Sinar Hindia (known as Sinar Djawa until 1917) was a left-wing Malay language newspaper from Semarang, Dutch East Indies, which published from 1900 to 1924. In its later years it was the mouthpiece of the left wing of the Sarekat Islam and its editors Mas Marco Kartodikromo and Semaun were instrumental in the rise of the Communist Party of Indonesia.

The paper, then known as Sinar Djawa, was founded in 1899 or 1900 by Sie Hian Ling, a Peranakan Chinese businessman who had been editor of various other local papers in Semarang over the previous decade. He, and the owners Hoang Thaif & Co. agreed to sell it to the early Indonesian nationalist organization Sarekat Islam in 1913 or 1914. It had a more moderate political line until 1917 when the owners gave editorial control from Mohammad Joesoef to Semaun, the radical protégé of Sarekat Islam leader Tjokroaminoto. The name was changed to Sinar Hindia (light of the Indies). Although the paper was still tied to the Muslim identity based Sarekat Islam, it took an explicitly Marxist turn. It saw society as a struggle between the kaoem boeroeh (Malay: working class) or rajat (Malay: populace) and the capitalist class.

#### SUPPLIED MATERIAL
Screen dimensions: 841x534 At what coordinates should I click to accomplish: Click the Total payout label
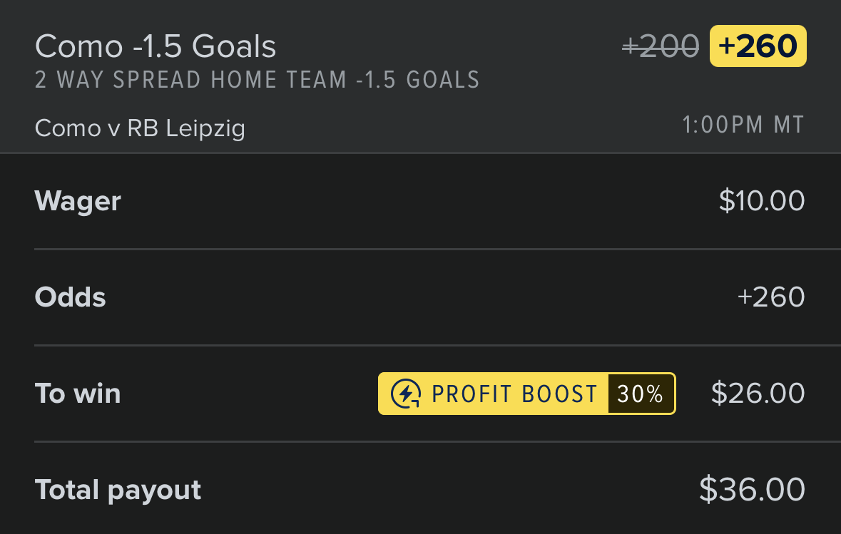point(118,491)
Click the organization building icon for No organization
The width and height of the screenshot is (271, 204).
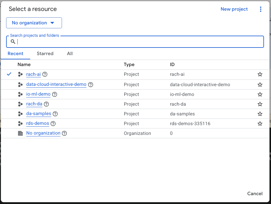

#### EXERCISE SET
1. According to the excerpt on Sinar Hindia, who founded the paper when it was still called Sinar Djawa?
2. Reproduce word for word the part of the excerpt on Sinar Hindia starting with "The paper, then" and going on through "the capitalist class.".

#### ANSWERS PROVIDED
1. Sie Hian Ling, a Peranakan Chinese businessman.

2.
The paper, then known as Sinar Djawa, was founded in 1899 or 1900 by Sie Hian Ling, a Peranakan Chinese businessman who had been editor of various other local papers in Semarang over the previous decade. He, and the owners Hoang Thaif & Co. agreed to sell it to the early Indonesian nationalist organization Sarekat Islam in 1913 or 1914. It had a more moderate political line until 1917 when the owners gave editorial control from Mohammad Joesoef to Semaun, the radical protégé of Sarekat Islam leader Tjokroaminoto. The name was changed to Sinar Hindia (light of the Indies). Although the paper was still tied to the Muslim identity based Sarekat Islam, it took an explicitly Marxist turn. It saw society as a struggle between the kaoem boeroeh (Malay: working class) or rajat (Malay: populace) and the capitalist class.